The new question-of-the-week is:

What introductory activities are you planning to do, or have done already, with students to begin this highly unusual new school year (specifically—first day, first week, second week)?

In Part One, my colleage and co-author Katie Hull Synieski and I shared a book excerpt from a chapter on long-distance learning with English-language learners. It’s coming from our upcoming second edition of The ESL/ELL Teacher’s Survival Guide.

Today, Andi Jackson, Ann Stiltner, and Kelly Love offer their suggestions.

In addition, you might find these two resources helpful:

Links to all related previous posts appearing here can be found at School Closures & the Coronavirus Crisis.

You can see tentative remote teaching plans I’ve developed for all my fall classes at Here Are Detailed—& Tentative—Distance Learning Plans for All My Fall Classes.

You can expect to see at least 20 posts (and probably a lot more) in this column over the next two months answering many of the critical questions educators are asking themselves and others as we enter a potentially crazy year. And the responses will be coming from educators who have reflected on their own experiences of last spring, as well as what will have happened during the first few weeks of school this year.
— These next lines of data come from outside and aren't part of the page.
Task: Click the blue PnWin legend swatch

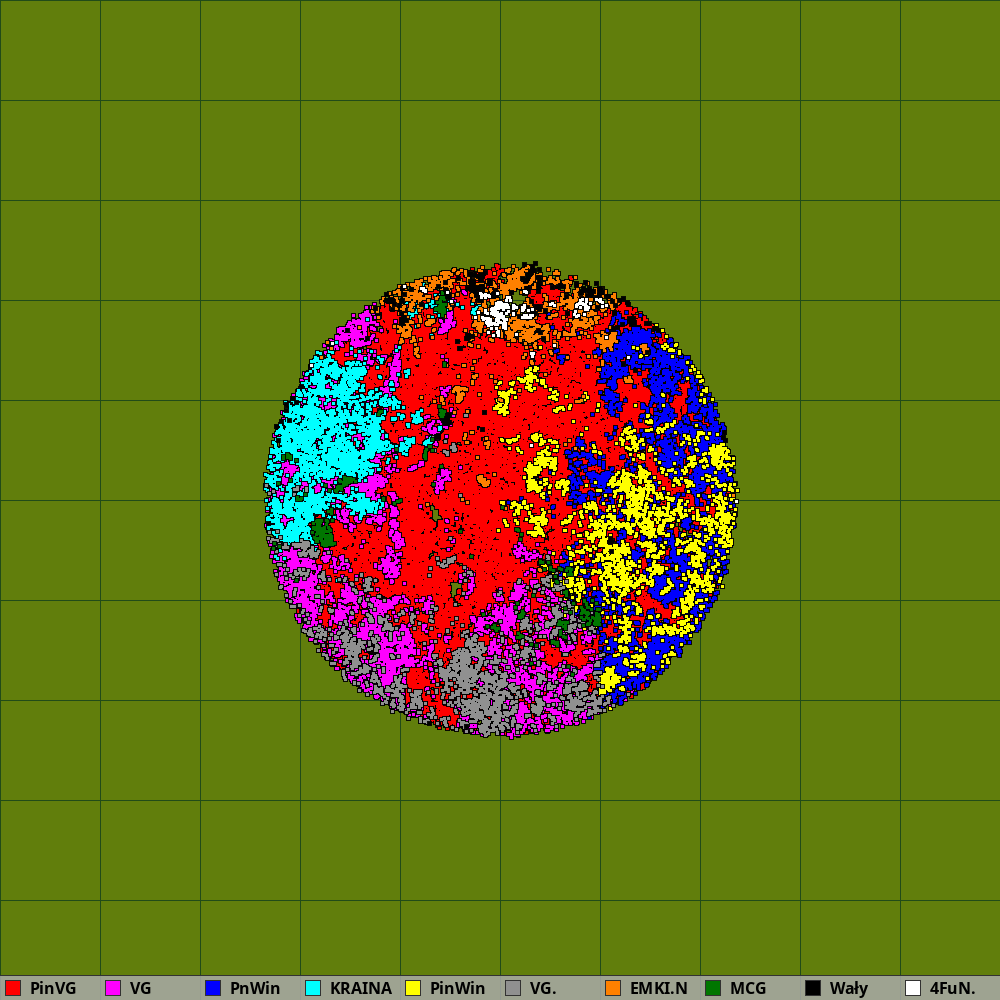Action: click(x=213, y=988)
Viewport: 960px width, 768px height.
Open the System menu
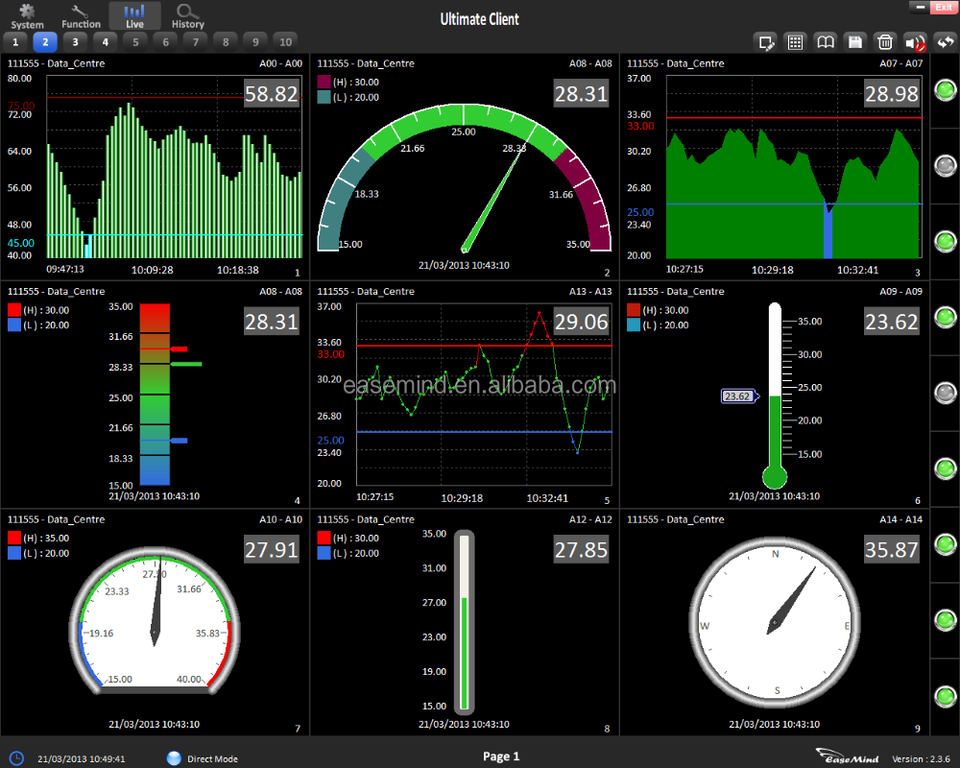(27, 16)
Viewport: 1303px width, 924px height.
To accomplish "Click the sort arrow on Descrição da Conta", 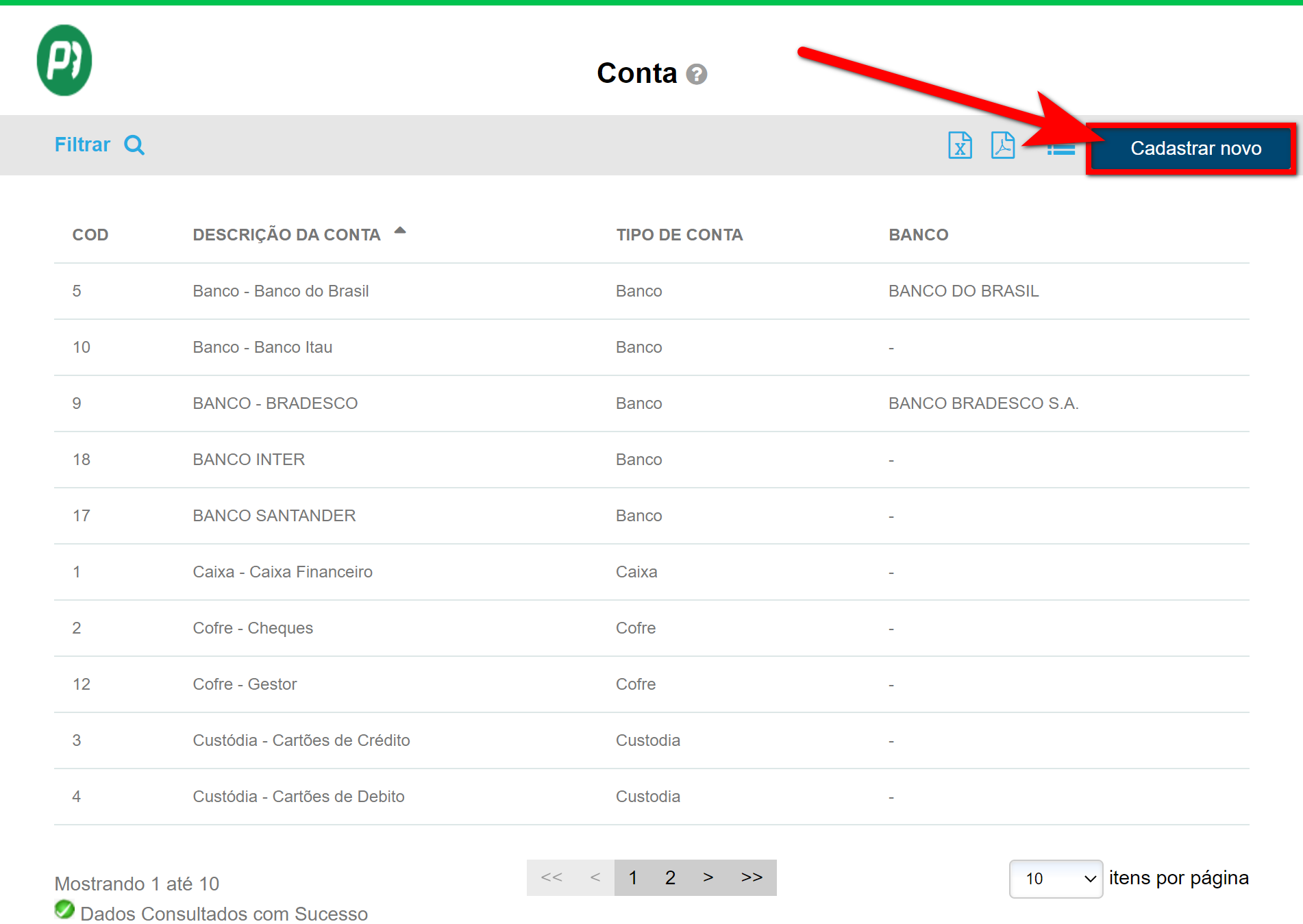I will point(400,231).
Now, on to the suggestions for introductory activities...

Building a community

Andi Jackson is a 25-year veteran teacher of middle school language arts and social studies in Cupertino, Calif.:

Spring 2020. The time where all the schools shut down and shifted to emergency remote learning. The one saving grace during that time was classroom routines and well-established communities. Any teacher will tell you every well-run learning space is built upon a strong foundation of belonging. So, how does one build a community of fearless learners remotely?

A recent Hechinger Report reminds us of the importance of relationships and the role schools play. “Schools can help by providing real-time instruction online, opportunities for teacher-student interaction, and efforts to help students feel part of a group, even when they are working at home.”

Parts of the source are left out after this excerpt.